Monday, September 30, 2019

Tobacco Growth Concerns

My tobacco plants are growing like weeds, of which I'm relatively certain that tobacco is one. I've been concerned that the cooling temperatures here in San Diego will impede their growth as their metabolism slows. Looking up optimum temperatures for the little brutes, I discovered that it likes it between 68 and 86.

From that temperature range, I'm guessing numerology plays a large role in tobacco metaphysics.

In any case, I've decided to reprise my rainfall experiment and will now be tracking hourly temperatures here, with the help of Weather Underground. WU gives you access to past data, which will make things all the easier as I don't have a data collection setup for temperatures and I'm too lazy to make one.

WU provides you with a lovely table. Written in javascript. So you can't easily scrape it with Simple HTML DOM Parser.

Dang.

Instead, I'll have to render each day's table page, save it as HTML to a file and then go through those files to get the data. It's a lot of right-click-save-as drudgery. The mods to my code to scrape the data once it's saved as individual files are minimal, but I don't have the time to grind through two months of web pages right now. Tomorrow morning, for sure. In the meantime, here are the stars of the show, shot on location recently and then the dreaded table of data. Enjoy.

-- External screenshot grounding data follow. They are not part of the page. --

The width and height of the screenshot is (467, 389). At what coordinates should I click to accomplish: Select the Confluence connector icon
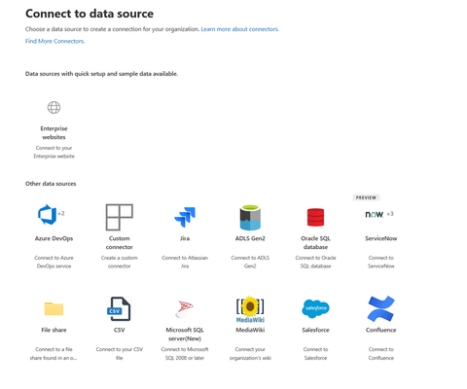(381, 309)
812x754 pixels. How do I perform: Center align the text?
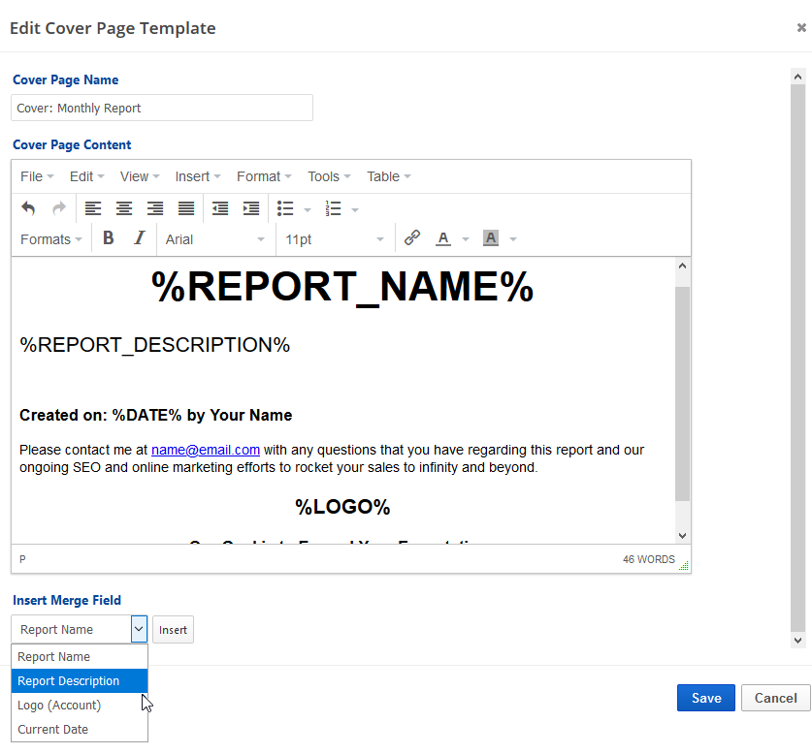pyautogui.click(x=124, y=208)
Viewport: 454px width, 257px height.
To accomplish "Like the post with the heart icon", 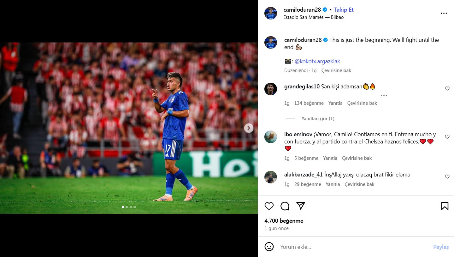I will tap(269, 206).
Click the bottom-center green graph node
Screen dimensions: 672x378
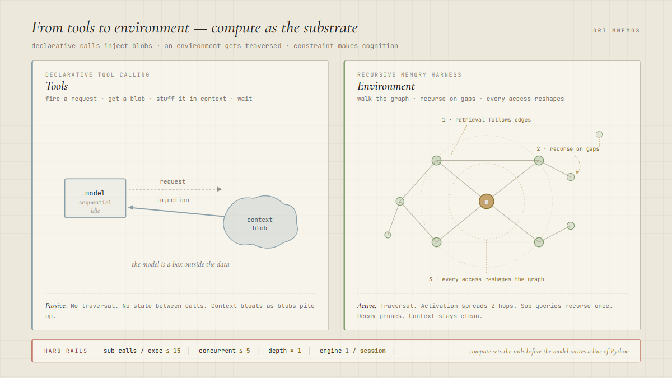436,242
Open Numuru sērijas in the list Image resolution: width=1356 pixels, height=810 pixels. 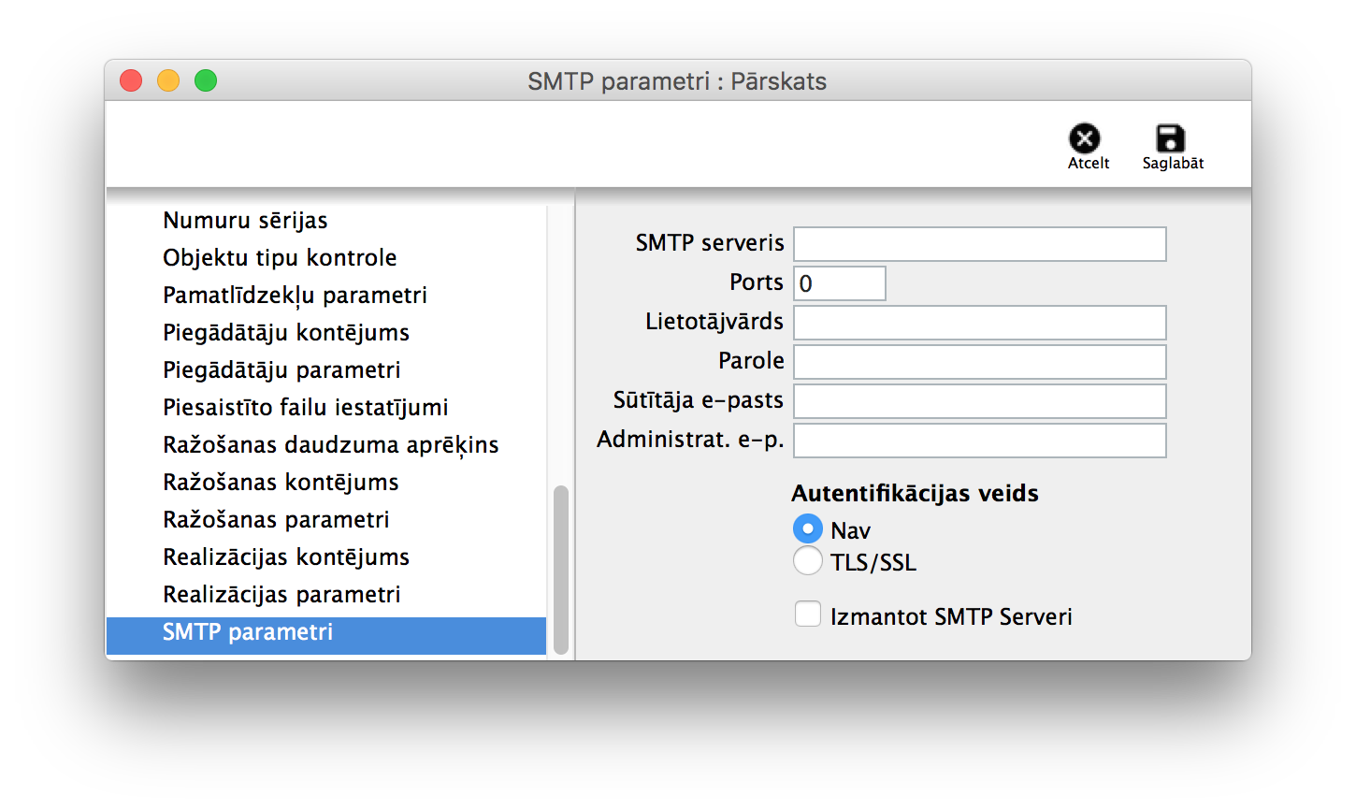click(245, 221)
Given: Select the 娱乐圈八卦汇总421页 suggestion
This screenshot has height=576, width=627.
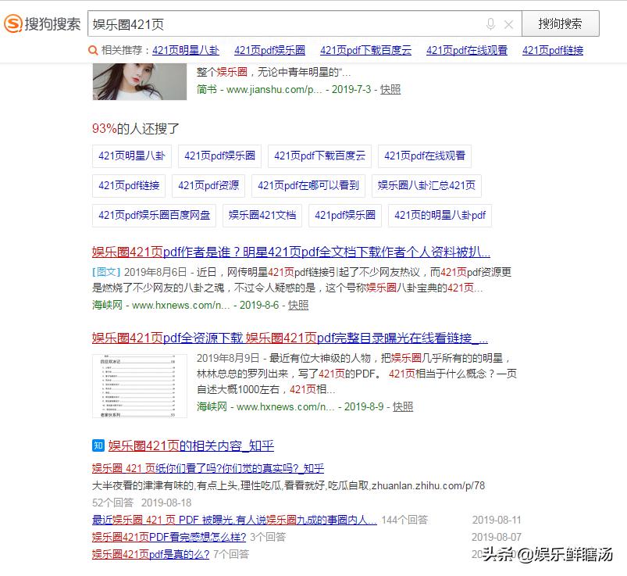Looking at the screenshot, I should click(x=428, y=186).
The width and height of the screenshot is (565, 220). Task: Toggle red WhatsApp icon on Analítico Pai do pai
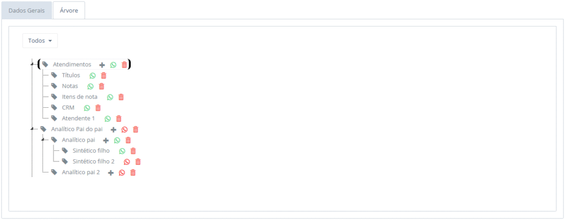tap(125, 130)
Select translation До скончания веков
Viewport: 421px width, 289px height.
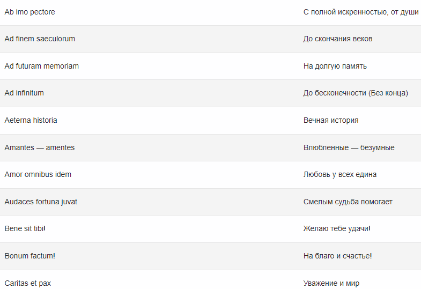(x=338, y=39)
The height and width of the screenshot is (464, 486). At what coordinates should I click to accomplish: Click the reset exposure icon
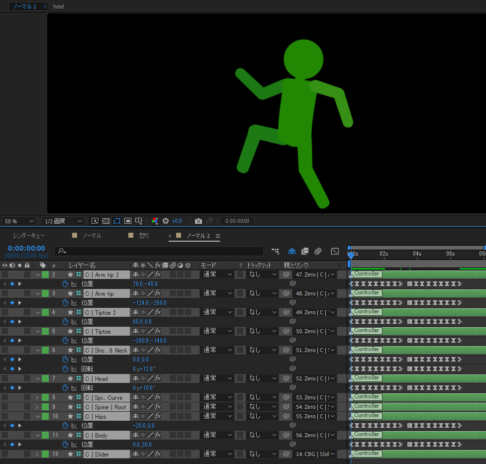click(x=166, y=221)
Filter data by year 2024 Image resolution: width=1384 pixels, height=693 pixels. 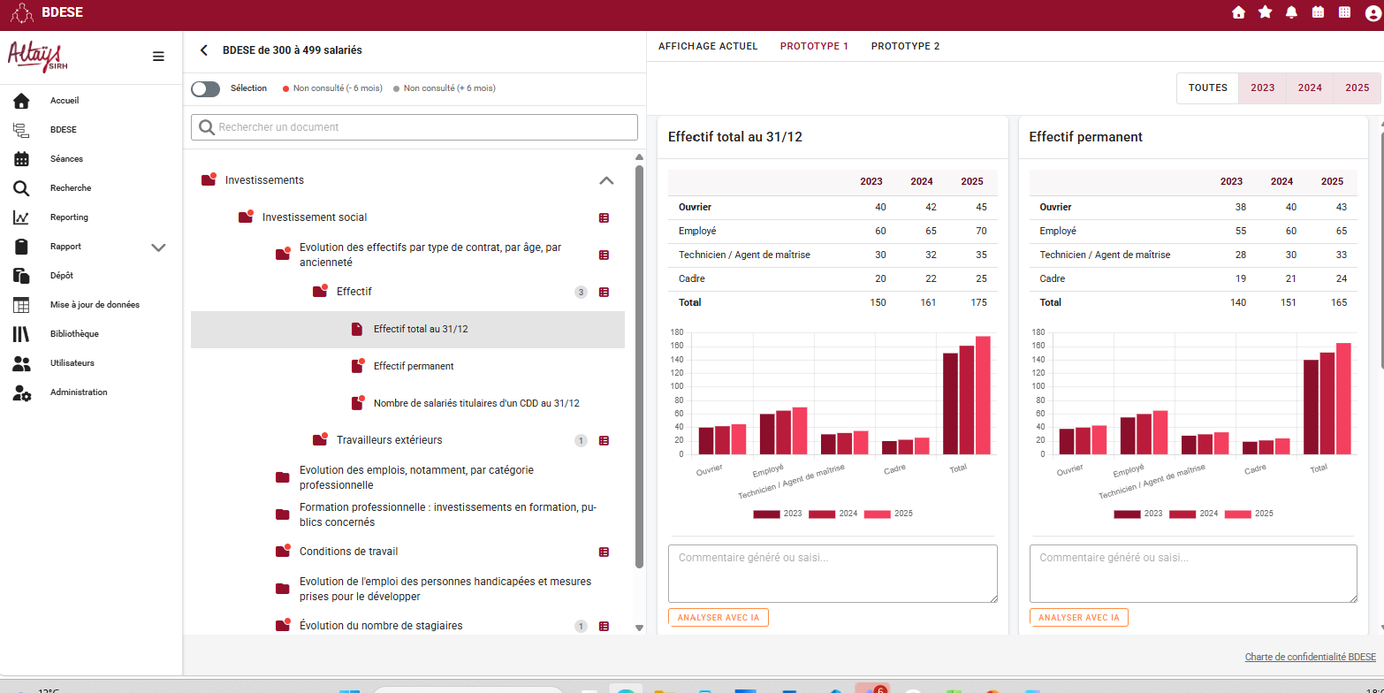[1309, 88]
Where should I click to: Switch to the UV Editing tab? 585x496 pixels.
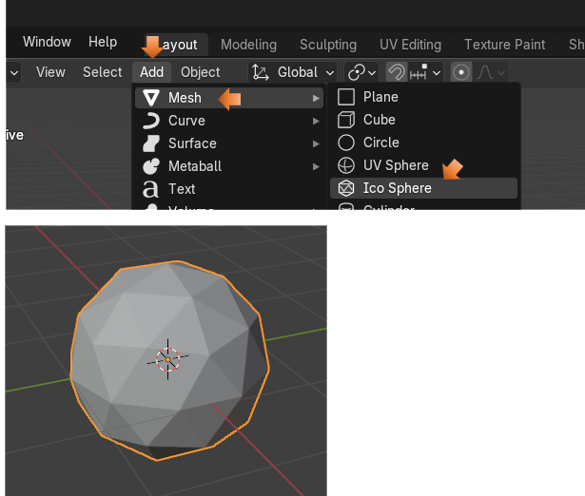tap(410, 45)
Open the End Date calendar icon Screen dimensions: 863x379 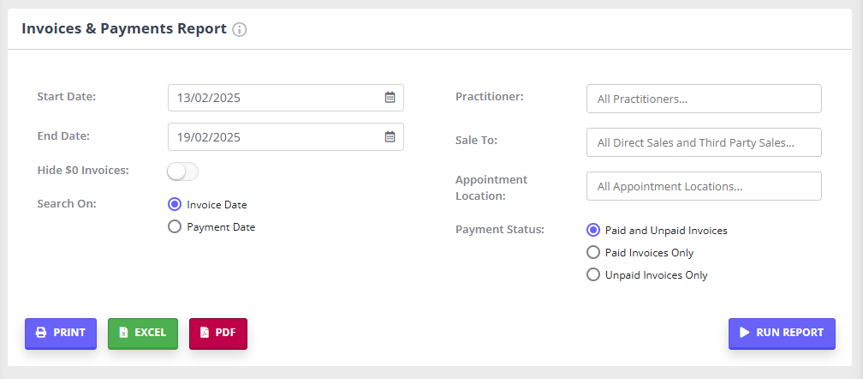tap(390, 136)
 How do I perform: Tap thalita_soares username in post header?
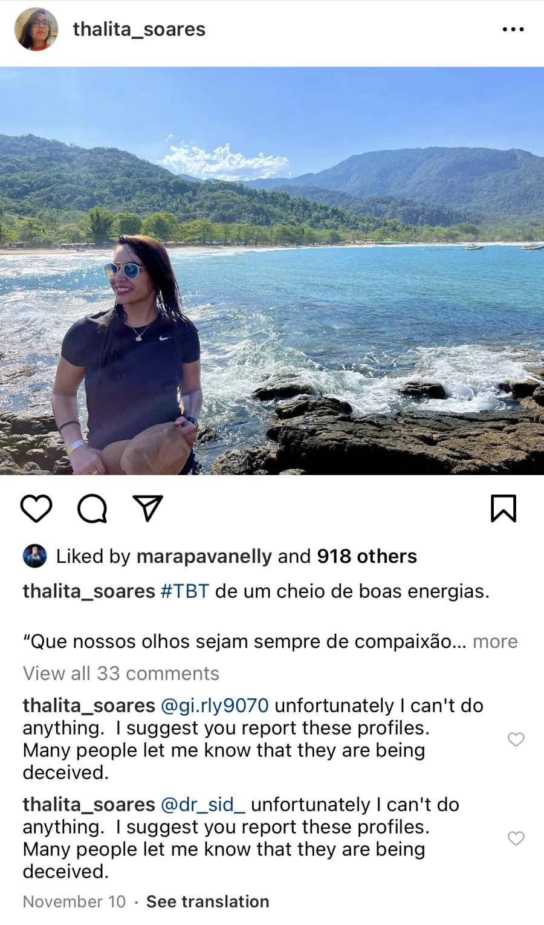coord(139,29)
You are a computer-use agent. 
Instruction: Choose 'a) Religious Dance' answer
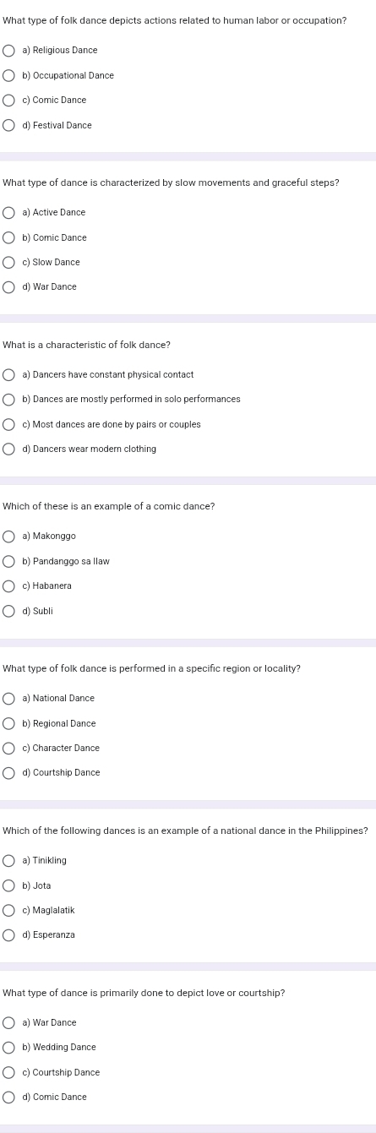(9, 51)
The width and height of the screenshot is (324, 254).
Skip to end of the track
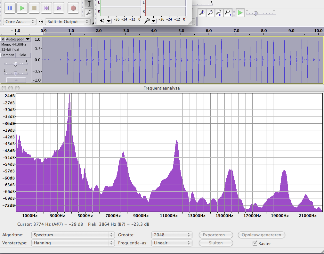point(59,8)
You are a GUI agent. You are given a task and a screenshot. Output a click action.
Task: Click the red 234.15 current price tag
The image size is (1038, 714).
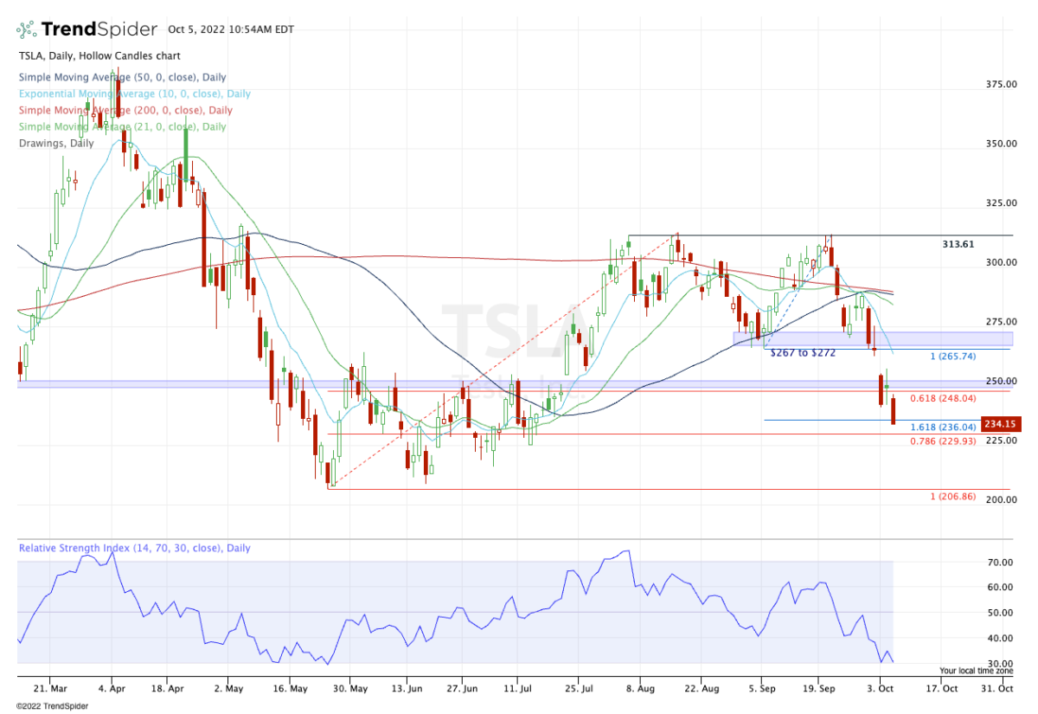point(1002,425)
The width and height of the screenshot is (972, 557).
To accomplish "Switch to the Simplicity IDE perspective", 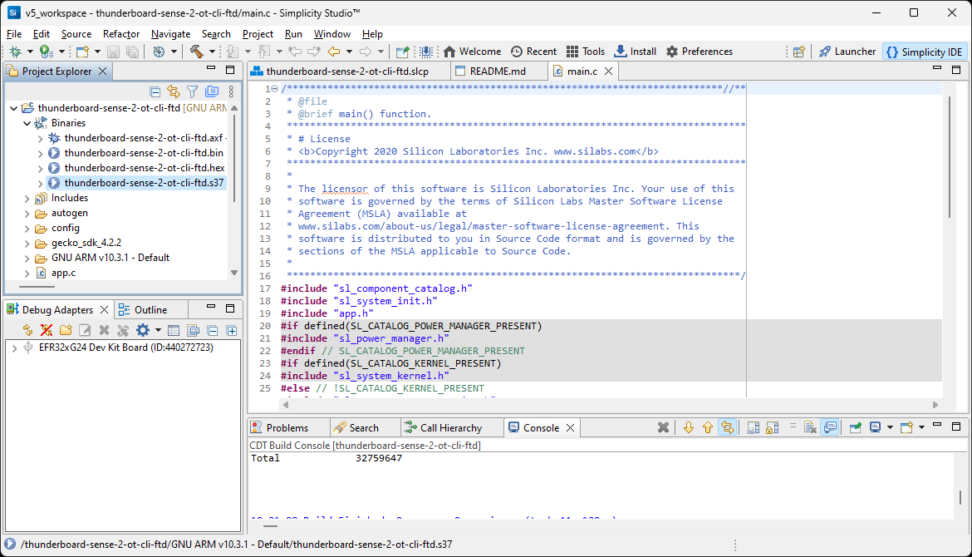I will point(925,51).
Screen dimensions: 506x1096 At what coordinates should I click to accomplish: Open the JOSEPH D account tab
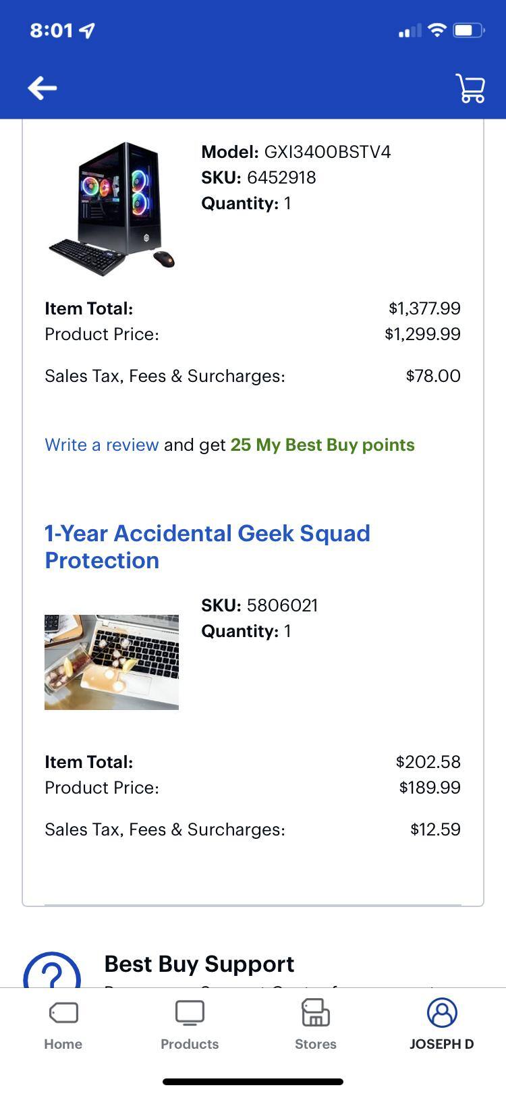[x=442, y=1024]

Tobacco plants grow to 4-6 feet tall, so while they may seem crowded by the neighboring flowers, that shouldn't last long unless their growth is stunted by San Diego's severe cold weather.


The data table. So close and yet so far away!

3 comments:

Tom said...

There must be a data source out there that’s queriable without web Scraping

K T Cat said...

I'm sure there is, but it would take effort to find it and with this, I can put on headphones and do a mindless 10 minutes of right-click-save-as. :-)

tim eisele said...

Yeah, I think a big part of being trained as a meteorologist (or being trained in almost any technical field, for that matter), is learning where the good data is squirreled away, and how to get at it.